How startup teams usually find you? Do you wait for inflow or scout for interesting ideas and perspective teams?
It’s a combination of all different channels. We have an application form on our website. I also make sure I am visible in the startup community and make it very clear what we do and don’t invest in so that it’s easy for people who are in our target group to approach us. A large part of our dealflow also comes from referrals from our network, and we have a well-known brand in our ecosystem and many co-investors who send qualified opportunities our way.
Have you ever rejected a startup and then regret it?
Not yet. I think even if there is an excellent startup, but you have to walk away for whatever reason, you always need to know why you said no. Even if they’ll become successful, you’ll know that at that time it wasn’t the right company and it wasn’t the right deal for you.
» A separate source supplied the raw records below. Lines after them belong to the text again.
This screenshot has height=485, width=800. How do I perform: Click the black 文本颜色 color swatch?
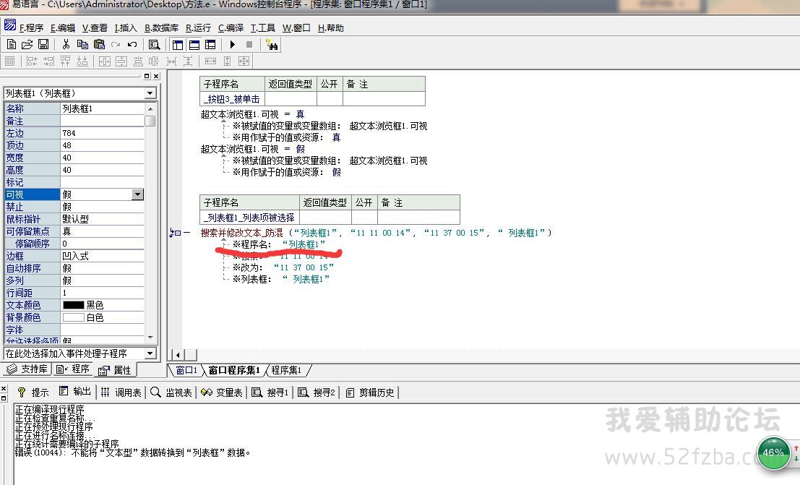[74, 305]
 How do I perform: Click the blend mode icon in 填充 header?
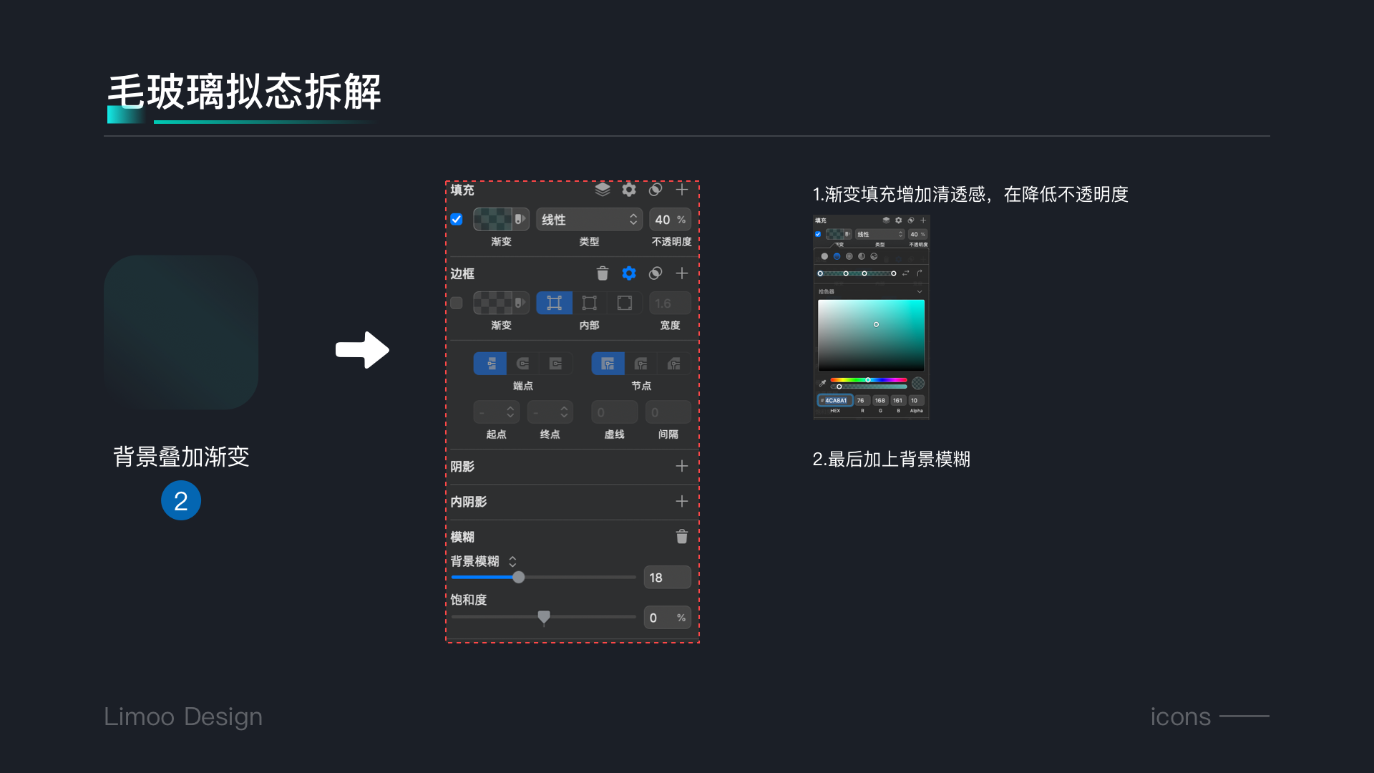(x=656, y=190)
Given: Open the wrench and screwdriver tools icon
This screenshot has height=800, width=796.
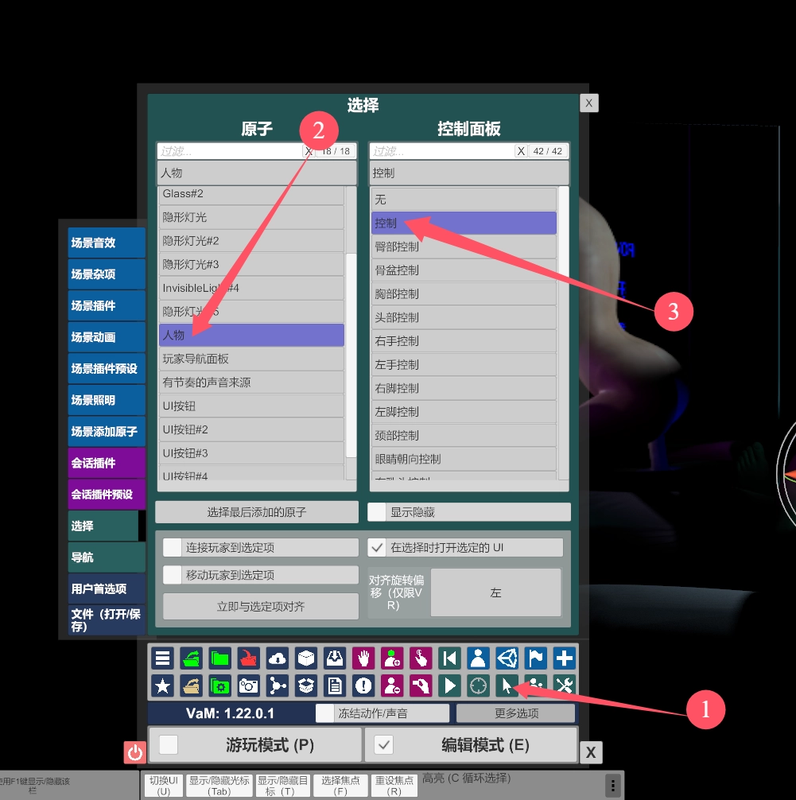Looking at the screenshot, I should 565,685.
Has your VC approach changed after the COVID-19 started?
No, quite the opposite.
As I mentioned before, we like to support companies to commercialise fast and in the right way to achieve sustainable financial success rather than companies fuelled just by capital and pursuing unsustainable growth. The former tend to be much more resistant in times of crisis because they manage their cost as their business actually grows. We have been proven right during COVID, and we think that those are the companies of the future.
With whom would you prefer to work rather, with Steve Jobs, Mark Zuckerberg, or Elon Musk?
I think you need to add a woman to that list! 🙂
What books/films would you recommend to a startup founder?
When it comes to reading for work, I read more short-form than books. I subscribe to several publications, newsletters, etc. Among the publications I would recommend for founders, there is Wired, Sifted and CB Insights.
Your free advice to founders
A lot of people say, do what you love. But I don’t think you should just do what you love. I think you should do what you’re good at. Find where your skills and experience lie. You need to be passionate about what you do, of course, but really think about where your key strengths are and where is the best place for you to make a unique contribution.